Last week I attended the UMAP conference in Rome, where I could watch several interesting presentations and talk to inspiring people. Of course, my priorities have been influenced by our projects ROLE, GALA, and Layers. Perhaps some of the UMAP papers can stimulate new research and development directions in this context.
Although learning represents just a small niche at the conference, this year both awarded papers came from this field. Especially the work presented by Jennifer Sabourin raised my interest, as it is related to Self-Regulated Learning (SRL). It is based on the finding that students with metacognitive (e.g. SRL) skills are more successful in learning, so they attempt to identify them early enough. This knowledge can be used later on for suitable training of these skills or adaptive scaffolding. For their predictions they are using highly structured game-based learning environments, but this finding can be perhaps used later on in more open-ended exploratory environments too. As they note, it will be important to measure the impact of adaptive scaffolding both in terms of learning performance and user engagement, as too much guidance can reduce the learner’s motivation, so it must be optimally balanced with the learner control. A right support of SRL strategies is a big challenge.

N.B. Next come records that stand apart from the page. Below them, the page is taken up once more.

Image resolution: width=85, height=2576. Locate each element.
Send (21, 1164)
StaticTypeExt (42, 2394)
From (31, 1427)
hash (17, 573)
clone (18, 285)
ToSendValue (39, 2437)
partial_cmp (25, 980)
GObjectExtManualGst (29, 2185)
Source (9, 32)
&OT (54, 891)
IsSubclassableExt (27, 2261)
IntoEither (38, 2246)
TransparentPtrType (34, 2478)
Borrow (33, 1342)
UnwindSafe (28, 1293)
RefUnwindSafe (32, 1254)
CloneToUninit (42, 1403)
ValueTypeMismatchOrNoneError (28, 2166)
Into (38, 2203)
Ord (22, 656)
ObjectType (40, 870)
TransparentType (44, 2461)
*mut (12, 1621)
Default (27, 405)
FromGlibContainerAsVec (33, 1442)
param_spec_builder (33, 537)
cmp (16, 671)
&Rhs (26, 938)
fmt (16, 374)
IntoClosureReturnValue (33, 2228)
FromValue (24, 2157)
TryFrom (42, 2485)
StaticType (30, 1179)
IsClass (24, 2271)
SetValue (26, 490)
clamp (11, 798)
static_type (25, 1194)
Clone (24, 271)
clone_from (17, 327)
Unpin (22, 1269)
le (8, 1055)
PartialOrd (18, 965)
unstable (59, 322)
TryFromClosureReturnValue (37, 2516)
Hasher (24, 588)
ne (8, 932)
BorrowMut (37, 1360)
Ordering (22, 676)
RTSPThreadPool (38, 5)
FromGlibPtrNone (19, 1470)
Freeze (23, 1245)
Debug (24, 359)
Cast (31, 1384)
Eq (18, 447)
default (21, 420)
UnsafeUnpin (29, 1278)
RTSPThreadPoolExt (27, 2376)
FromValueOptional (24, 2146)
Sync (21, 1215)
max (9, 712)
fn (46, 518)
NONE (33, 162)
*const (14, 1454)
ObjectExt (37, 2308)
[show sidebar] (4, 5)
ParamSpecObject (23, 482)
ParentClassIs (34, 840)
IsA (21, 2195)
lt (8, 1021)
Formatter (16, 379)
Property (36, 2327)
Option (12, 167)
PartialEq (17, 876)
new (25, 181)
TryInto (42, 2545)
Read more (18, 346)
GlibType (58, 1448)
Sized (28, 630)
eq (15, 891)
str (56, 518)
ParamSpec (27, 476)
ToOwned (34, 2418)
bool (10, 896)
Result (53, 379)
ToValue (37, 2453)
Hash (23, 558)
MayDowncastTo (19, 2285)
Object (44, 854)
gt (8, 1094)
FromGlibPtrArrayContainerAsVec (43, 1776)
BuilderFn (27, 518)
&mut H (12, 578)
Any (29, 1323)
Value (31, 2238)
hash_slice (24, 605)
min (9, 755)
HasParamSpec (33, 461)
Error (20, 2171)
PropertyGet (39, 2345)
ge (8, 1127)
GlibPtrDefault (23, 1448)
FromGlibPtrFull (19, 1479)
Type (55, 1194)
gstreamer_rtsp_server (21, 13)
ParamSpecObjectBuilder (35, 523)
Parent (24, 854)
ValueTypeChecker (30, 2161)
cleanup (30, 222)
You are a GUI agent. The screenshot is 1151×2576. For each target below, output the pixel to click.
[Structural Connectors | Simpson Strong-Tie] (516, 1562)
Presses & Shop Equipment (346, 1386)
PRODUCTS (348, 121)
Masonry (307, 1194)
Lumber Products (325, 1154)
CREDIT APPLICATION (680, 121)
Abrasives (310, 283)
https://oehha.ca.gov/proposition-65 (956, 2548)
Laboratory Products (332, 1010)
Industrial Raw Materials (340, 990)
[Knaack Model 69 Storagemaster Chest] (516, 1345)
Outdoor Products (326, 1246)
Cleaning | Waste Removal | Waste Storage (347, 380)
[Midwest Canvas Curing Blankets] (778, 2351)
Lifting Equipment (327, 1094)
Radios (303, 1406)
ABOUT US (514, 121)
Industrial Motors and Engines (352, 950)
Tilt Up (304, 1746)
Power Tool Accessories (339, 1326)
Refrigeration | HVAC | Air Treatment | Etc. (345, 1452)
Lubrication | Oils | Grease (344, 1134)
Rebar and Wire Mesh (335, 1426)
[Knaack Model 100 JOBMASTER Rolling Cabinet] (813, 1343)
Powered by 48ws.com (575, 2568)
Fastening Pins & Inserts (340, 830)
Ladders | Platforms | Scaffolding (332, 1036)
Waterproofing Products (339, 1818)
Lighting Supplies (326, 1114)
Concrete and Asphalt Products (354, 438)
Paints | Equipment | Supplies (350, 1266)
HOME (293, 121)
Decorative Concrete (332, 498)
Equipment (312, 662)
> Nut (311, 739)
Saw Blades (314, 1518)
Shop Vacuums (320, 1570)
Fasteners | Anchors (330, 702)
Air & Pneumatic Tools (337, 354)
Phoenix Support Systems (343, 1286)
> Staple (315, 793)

Monitoring physiological parameters can provide a valuable feedback for adaptive learning. In addition to other sensors, Brain Computer Interfaces became recently more affordable and less intrusive. Georgios Patsis used such more usable technology to measure attention level in the Tetris game and was able to achieve similar outcomes like those previously obtained with a 19 sensor EEG cap. This offers new opportunities to adapt games and learning processes to the mental status of the user.
Also in the Lifelong User Modelling workshop Judy Kay dealt with meta-cognitive scaffolding, especially how to support self monitoring of long term goals. This kind of reflection should be supported by Open Learner Modelling, where visualization plays the key role. Thus lifelong user model provides the foundation to support meta-cognitive scaffolding for self monitoring, reflection, and goal setting.
The visualization dimension was the primary focus of the User-Adaptive Visualization workshop, which is establishing a working group with the aim to coordinate this research and develop a taxonomy of adaptive visualization techniques. People interested in this area can join their LinkedIn group.
There were also other interesting contributions, like the paper by Dietmar Jannach on an analysis of recommender systems, the poster by Saskia Koldijk on unobtrusive monitoring of knowledge workers for stress self-regulation, or contributions from the ImREAL project. These and other ones can be found in the conference proceedings or in the extended proceedings.